Meskipun ada risiko, saya dan tim segera mulai bekerja, di bawah serangan musuh, untuk memperbaiki kabel telepon baru.

Itu adalah operasi yang rumit. Saat fajar keesokan harinya, bersama tim yang terdiri dari beberapa lapisan, kami mulai bekerja memasang kabel telepon baru ke tiang-tiang. Berbekal Fal, helm dan rompi antipeluru, dilengkapi tangga dan dilengkapi AR76 yang menarik gulungan kabel telepon, kami bersiap memanjat tiang listrik dan memperbaiki kabel telepon lapangan.

Sesekali kami terdengar suara gemeretak senjata dan desiran beberapa peluru. Pergerakannya melelahkan dan lambat karena peralatan yang dipakai. Waktu hampir habis, kami harus bergegas.

Pada titik tertentu saya memutuskan untuk secara pribadi memberikan pelatihan yang lebih baik dibandingkan dengan wajib militer dan karena saya harus membawa tim keluar dari situasi berbahaya itu tanpa cedera. Saya secara tidak bertanggung jawab melepas rompi antipeluru saya dan melanjutkan dengan lebih mudah dan cepat untuk memasang kabel telepon ke tiang.

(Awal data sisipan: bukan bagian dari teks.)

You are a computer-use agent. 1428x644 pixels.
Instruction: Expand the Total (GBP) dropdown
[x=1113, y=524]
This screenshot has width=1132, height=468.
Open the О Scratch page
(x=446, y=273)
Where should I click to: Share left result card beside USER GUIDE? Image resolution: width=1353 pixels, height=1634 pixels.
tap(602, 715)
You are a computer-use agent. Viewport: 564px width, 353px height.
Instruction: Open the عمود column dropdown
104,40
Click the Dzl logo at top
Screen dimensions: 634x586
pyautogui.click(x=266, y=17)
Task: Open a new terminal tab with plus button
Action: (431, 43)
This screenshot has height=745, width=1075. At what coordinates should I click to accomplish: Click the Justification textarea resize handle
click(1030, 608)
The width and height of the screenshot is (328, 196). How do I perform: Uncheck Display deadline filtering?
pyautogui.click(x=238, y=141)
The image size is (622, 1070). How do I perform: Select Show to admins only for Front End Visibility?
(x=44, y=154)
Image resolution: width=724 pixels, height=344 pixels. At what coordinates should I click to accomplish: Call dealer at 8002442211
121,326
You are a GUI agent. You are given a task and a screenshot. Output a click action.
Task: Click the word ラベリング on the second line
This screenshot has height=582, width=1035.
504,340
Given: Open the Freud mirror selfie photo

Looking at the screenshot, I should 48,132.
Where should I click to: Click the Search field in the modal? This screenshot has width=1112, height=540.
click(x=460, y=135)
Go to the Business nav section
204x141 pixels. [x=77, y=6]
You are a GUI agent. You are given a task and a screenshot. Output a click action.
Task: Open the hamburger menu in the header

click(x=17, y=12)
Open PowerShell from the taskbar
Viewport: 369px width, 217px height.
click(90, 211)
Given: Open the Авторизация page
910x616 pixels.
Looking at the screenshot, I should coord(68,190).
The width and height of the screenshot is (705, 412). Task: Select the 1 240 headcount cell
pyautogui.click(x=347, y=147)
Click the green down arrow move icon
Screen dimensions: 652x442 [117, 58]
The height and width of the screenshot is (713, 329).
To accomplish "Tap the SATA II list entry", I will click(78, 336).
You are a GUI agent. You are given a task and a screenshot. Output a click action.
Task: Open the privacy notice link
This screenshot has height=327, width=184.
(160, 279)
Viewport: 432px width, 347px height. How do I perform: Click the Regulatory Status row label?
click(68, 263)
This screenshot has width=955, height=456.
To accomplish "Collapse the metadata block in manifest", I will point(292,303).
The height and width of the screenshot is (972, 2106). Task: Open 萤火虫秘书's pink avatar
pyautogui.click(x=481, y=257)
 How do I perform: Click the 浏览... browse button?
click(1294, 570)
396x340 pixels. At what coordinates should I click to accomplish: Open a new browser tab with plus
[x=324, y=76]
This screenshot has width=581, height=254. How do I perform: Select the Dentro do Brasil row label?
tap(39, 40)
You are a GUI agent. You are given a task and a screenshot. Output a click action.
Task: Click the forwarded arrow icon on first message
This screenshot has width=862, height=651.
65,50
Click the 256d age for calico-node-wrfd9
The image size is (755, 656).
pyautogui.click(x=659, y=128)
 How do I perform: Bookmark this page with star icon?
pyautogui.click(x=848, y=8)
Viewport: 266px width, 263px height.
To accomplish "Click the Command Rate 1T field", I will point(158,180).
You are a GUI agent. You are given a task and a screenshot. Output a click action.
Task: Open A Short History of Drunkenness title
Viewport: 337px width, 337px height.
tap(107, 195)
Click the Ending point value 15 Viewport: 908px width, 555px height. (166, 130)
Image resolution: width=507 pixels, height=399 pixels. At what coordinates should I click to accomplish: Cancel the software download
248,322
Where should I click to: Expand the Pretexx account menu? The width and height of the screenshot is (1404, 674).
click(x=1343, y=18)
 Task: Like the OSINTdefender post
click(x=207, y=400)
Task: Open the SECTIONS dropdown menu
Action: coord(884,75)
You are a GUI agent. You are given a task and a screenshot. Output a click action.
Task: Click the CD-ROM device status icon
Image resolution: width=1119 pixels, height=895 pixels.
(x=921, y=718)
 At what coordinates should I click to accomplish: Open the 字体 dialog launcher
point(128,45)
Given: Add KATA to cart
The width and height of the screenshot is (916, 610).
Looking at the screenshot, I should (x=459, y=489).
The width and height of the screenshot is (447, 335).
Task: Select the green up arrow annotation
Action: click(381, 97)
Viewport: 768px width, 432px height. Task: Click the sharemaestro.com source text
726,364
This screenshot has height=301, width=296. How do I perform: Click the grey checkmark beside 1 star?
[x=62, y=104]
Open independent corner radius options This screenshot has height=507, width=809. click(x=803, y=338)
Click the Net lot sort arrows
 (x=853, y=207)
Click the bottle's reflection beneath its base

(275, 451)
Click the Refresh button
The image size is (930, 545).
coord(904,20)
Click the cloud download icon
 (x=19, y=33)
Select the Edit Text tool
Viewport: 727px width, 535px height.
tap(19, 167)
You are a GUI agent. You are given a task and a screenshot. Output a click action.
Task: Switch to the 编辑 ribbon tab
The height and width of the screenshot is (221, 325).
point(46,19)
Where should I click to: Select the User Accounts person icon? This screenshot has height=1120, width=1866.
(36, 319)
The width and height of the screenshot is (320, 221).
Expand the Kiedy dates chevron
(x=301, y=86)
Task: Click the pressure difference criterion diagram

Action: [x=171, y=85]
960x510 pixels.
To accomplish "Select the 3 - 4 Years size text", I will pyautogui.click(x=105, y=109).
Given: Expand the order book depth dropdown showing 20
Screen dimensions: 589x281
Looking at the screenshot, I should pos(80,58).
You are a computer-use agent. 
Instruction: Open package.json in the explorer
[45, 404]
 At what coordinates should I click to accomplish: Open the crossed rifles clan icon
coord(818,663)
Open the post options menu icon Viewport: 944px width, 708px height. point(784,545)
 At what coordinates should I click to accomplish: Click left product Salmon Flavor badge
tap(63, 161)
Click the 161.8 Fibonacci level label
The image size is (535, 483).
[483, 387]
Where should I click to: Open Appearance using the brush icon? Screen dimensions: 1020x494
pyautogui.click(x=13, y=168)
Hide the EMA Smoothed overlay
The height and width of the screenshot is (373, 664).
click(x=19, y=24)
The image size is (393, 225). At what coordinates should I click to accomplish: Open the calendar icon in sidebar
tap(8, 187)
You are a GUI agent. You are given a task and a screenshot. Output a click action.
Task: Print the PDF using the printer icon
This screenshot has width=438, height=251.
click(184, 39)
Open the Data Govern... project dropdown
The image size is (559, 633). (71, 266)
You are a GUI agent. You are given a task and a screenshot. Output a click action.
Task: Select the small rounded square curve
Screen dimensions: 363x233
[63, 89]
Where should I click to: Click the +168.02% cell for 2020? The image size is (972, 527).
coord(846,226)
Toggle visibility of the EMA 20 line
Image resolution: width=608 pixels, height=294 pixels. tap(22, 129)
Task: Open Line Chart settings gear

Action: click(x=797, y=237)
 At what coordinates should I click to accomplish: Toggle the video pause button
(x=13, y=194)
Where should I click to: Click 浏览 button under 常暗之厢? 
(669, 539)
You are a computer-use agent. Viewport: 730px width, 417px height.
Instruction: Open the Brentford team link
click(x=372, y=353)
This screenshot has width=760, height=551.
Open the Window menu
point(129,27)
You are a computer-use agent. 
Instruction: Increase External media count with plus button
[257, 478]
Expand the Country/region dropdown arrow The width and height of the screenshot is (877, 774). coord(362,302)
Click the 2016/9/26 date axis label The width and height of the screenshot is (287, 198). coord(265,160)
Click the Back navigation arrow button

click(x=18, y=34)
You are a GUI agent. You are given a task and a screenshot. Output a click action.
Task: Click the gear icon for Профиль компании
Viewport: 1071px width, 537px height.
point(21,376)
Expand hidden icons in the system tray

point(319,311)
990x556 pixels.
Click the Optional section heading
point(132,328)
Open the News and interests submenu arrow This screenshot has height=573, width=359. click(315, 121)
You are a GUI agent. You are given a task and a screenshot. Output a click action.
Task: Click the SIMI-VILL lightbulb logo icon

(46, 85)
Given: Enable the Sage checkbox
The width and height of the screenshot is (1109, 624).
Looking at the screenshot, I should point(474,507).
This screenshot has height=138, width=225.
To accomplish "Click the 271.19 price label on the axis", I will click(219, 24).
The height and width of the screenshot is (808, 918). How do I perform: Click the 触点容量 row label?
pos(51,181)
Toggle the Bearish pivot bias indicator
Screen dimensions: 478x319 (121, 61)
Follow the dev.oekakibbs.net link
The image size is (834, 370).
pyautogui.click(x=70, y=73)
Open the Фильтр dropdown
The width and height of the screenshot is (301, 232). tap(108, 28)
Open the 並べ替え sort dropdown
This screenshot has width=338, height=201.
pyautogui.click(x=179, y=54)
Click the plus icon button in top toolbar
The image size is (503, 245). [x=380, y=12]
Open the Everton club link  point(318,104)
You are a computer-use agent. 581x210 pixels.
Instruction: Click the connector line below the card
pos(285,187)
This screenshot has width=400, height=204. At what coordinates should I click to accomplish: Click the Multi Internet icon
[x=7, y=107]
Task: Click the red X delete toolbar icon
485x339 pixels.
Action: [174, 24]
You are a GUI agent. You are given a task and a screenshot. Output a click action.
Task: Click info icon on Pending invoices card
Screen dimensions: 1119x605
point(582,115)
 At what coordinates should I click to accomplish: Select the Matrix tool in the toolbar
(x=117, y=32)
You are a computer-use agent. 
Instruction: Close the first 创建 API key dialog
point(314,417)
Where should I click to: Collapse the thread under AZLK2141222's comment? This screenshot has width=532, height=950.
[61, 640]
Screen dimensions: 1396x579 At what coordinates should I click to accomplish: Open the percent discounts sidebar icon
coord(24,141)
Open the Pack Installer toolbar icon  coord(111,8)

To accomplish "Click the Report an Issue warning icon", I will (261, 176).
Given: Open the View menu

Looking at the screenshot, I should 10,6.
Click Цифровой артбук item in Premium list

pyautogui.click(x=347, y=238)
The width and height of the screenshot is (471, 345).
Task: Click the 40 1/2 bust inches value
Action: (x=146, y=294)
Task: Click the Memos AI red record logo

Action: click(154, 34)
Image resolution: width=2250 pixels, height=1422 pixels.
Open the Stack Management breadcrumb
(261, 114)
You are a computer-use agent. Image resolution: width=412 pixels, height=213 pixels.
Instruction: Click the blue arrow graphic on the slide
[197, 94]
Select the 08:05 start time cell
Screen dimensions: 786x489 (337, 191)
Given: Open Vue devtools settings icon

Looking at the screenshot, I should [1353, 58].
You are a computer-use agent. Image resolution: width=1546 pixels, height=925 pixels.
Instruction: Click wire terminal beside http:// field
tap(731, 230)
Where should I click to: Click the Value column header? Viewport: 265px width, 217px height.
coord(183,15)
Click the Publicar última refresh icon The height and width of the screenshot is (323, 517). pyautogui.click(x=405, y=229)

Tim galvanis mendukung pergerakan saya dengan sangat baik dan, sekitar tengah hari, kami menyelesaikan operasi di stasiun.

Kembali ke markas, panggilan telepon pertama dilakukan oleh kepala staf kepada ibunya. Sersan Mayor Carbone, sebagai tanda terima kasih, memberiku nampan berisi makan siang.

Beratnya perpisahan

Operasi tersebut diakhiri dengan penarikan kontingen yang diputuskan setelah kedatangan Menteri Spadolini di Beirut. Meninggalkan kamp pengungsi Palestina, tempat kami menjamin perawatan dan keamanan selama dua tahun, adalah salah satu momen tersulit.

Penyesalan karena meninggalkan warga sipil tersebut dalam nasib yang tidak menentu masih sangat membebani hingga saat ini. Saya mengingat dengan kasih sayang dan rasa hormat Filippo Montesi, satu-satunya korban Italia dalam misi tersebut, dan 75 orang terluka.

Penting juga untuk mengingat kontribusi Sersan Mayor Paolo Nespoli yang selama misi ditugaskan untuk mengawal jurnalis Oriana Fallaci: berkat tekadnya juga, ia akan mewujudkan impiannya menjadi astronot.

Akhirnya, sebuah pemikiran tertuju pada Kapten Salvatore Cantatore yang, dengan diplomasinya, mencegah sebuah truk berisi bahan peledak menyebabkan pembantaian di antara tentara Italia. Sebuah isyarat yang dia terima pengakuannya terlambat.

Sekembalinya ke Italia, saya disambut dengan hormat di Livorno di bawah hujan lebat, di hadapan Presiden Pertini. Carabinieri kemudian mengawal kami setelah turun ke batalion kami. Namun di Bitonto, tidak ada seorang pun yang hadir untuk menyambut saya: hari itu kota tersebut menjadi tuan rumah bagi Paus.

Bahkan saat ini, kenangan ini muncul kembali dengan kuat. Misi di Lebanon, dengan segala pengorbanan dan petualangannya, mewakili sebuah pelajaran kemanusiaan dan dedikasi yang patut diwariskan kepada generasi baru.